История с метаморфозой, или перерождением, будет почище, чем пасторальный роман «Астрея» знаменитого родича маркизы Оноре д’Юрфе. Для Казы это тоже крупное достижение в области словесности. Не следует упускать из виду, что маркиза должна написать завещание и назначить наследником всего своего состояния ребенка, а опекать его, пока он не достигнет тринадцати лет, предстоит Джакомо.
«Эта величайшая сумасбродка приняла затею с божественной операцией за чистую монету и горела желанием увидеть девственницу, которая должна стать избранным сосудом».
Волшебная флейта Казановы исправит несправедливость христианского положения о непорочном зачатии. Почему это Дева Мария зачала сына, а не дочь? Вопрос серьезный. Переродиться мальчиком в духе не то сайентологов, не то адептов Солнечного Храма при посредстве розенкрейцеров – отличное решение.
Каза излагает этот свой сценарий, придуманный, чтобы протянуть время (он еще будет меняться на ходу), и прибавляет чудную фразу: «Я понял, что надобно найти какую-нибудь ловкую шельму и дать ей наставления».
На эту роль он берет девицу Кортичелли.
Они познакомились когда-то во Флоренции.
«В тринадцать лет она выглядела от силы на десять, белолицая, ладно скроенная, веселая, потешная, но что и как я мог в ней полюбить, не знаю сам».
Повзрослевшей Лолите Кортичелли Казанова предложит главную роль в своей опере. Она примет предложение, сулящее хорошие деньги. И вот по мановению волшебной палочки она становится графиней Ласкарис из старинного рода, когда-то правившего в Константинополе. До Константинополя не достанешь и не очень-то проверишь – ровно то, что нужно.

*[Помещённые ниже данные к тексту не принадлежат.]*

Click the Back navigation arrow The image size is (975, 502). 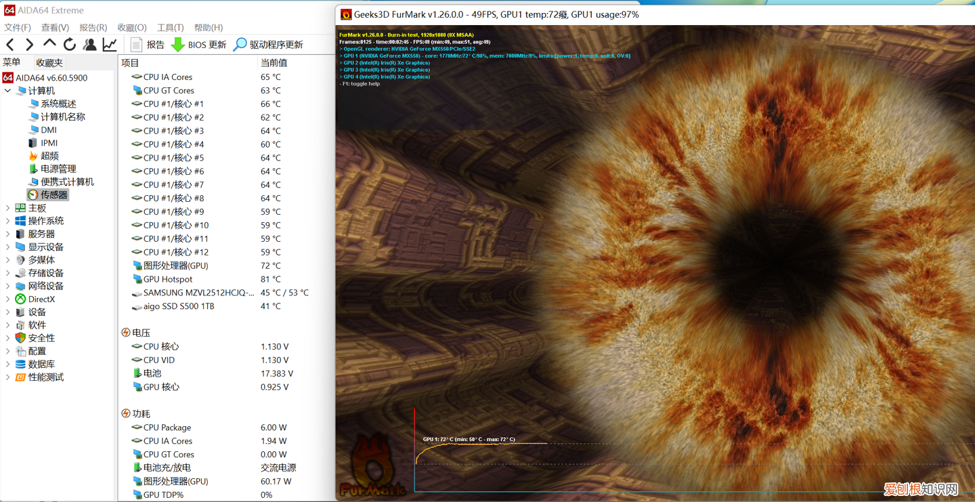coord(10,45)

Маркиза принимает эту парочку в своем замке Пон-Карре, восторженно глядит на «девицу Ласкарис» (не слыша в этом имени подвоха[37]37
От франц. lascar – хитрюга, шельма.
[Закрыть]), раздевает ее, умащает, надевает на нее вуаль и присутствует при некой органической операции, которую Каза выполняет в целях предстоящего перерождения. Ничего сексуального, разумеется, но какая сноровка! Откуда берутся дети? Из первичной процедуры. Непристойность загримирована, любопытство насыщено, а заодно исподтишка получено и удовольствие.